Je suis née à Sfax, en Tunisie, et j’ai passé mon enfance à Kerkennah. Mes parents vivent encore là-bas, un peu vieux mais vivants. Je les aime. Ils ont eu cinq filles et un garçon. J’ai beau être l’avant dernière, ils me considèrent toujours comme la benjamine… Ma plus jeune sœur est déjà mariée avec trois enfants, alors il ne reste plus que moi!

Je suis issue d’un milieu très modeste. Ma mère est complètement analphabète mais, attention, tout sauf bête! Mes parents sont très croyants, pourtant ils n’ont jamais essayé de nous influencer. La religion relève de la vie privée pour eux. Adolescente, je ne suivais pas le jeûne. Cela inquiétait beaucoup ma mère.

Elle pense qu’elle a été une mauvaise mère et qu’elle sera jugée pour ça. Moi, je la remercie parce qu’elle a toujours tout fait pour qu’on ait une meilleure vie qu’elle.

Ensuite, j’ai fait des études, j’ai été comédienne en Tunisie et je suis partie au Québec, où je vis depuis 16 ans.

Tu as travaillé entre Tunis et Montréal sur le montage de Mon cœur est témoin de la réalisatrice Louise Carré, en 1995. En 1996, tu t’installes au Québec. Tu avais alors un chum en France, alors pourquoi le Québec?

## [DESCRIPTION DU PROBLÈME]
Modifie le passage de l’extrait qui va de « Elle pense qu’elle » jusqu’à « meilleure vie qu’elle. » inclus, en remplaçant « mauvaise mère » par « mère négligente ».

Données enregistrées
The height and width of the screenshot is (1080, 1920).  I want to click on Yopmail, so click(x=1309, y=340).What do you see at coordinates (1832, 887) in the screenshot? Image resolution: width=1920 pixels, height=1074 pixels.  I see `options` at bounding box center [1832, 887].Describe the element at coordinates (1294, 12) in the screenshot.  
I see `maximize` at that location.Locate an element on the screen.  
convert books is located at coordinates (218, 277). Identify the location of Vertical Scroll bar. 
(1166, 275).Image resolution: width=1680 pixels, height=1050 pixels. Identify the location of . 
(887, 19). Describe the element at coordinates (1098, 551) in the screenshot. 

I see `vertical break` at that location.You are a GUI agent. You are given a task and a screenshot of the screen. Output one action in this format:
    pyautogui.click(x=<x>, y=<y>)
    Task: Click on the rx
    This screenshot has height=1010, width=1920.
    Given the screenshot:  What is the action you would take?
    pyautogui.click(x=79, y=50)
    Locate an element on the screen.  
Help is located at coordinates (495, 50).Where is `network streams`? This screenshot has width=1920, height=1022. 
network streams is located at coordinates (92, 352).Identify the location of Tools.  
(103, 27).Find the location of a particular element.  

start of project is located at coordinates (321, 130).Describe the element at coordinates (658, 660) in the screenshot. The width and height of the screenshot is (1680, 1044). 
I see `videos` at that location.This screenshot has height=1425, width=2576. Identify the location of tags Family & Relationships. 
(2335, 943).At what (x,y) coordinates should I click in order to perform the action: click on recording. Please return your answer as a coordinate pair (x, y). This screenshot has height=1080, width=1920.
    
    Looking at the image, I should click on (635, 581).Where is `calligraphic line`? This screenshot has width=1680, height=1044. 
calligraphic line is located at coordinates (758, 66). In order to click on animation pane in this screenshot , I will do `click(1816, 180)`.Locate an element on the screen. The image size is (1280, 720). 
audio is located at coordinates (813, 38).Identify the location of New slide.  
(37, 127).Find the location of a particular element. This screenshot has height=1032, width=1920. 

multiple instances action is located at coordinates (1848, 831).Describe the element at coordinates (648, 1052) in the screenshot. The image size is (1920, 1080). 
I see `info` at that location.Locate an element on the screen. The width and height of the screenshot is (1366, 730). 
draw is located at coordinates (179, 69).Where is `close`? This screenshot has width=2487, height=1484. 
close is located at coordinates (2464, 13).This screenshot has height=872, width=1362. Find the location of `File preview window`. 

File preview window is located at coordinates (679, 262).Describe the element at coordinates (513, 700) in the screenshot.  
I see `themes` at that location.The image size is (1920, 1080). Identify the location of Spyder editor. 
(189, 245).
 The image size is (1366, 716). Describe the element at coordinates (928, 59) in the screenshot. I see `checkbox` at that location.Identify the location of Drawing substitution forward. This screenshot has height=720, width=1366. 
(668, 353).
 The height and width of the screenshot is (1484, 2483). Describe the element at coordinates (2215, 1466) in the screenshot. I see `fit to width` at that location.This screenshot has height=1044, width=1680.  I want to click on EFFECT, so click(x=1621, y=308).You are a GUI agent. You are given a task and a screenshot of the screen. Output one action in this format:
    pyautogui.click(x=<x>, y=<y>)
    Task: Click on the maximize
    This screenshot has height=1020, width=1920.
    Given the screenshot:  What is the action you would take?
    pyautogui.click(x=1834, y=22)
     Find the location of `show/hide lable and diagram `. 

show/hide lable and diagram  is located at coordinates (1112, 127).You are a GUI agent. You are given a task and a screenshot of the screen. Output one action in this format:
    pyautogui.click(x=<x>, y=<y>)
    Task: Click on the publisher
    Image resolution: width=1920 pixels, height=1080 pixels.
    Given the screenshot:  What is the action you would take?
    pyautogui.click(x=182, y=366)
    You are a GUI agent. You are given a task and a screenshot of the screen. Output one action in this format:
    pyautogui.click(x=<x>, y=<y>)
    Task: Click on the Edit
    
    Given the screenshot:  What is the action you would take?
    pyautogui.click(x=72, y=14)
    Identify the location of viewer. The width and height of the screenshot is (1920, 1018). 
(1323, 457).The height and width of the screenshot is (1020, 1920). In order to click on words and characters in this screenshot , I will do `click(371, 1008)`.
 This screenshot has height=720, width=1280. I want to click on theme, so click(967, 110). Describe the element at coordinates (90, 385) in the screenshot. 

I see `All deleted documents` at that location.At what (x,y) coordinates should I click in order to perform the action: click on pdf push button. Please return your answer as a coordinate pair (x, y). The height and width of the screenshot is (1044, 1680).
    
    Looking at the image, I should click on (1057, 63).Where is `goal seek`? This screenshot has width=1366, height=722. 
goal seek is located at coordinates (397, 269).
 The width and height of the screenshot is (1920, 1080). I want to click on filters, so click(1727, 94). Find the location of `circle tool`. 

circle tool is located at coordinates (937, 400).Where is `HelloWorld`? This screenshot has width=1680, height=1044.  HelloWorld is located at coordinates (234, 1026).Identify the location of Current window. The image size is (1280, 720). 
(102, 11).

## [RÉSULTAT FINAL]
Elle pense qu’elle a été une mère négligente et qu’elle sera jugée pour ça. Moi, je la remercie parce qu’elle a toujours tout fait pour qu’on ait une meilleure vie qu’elle.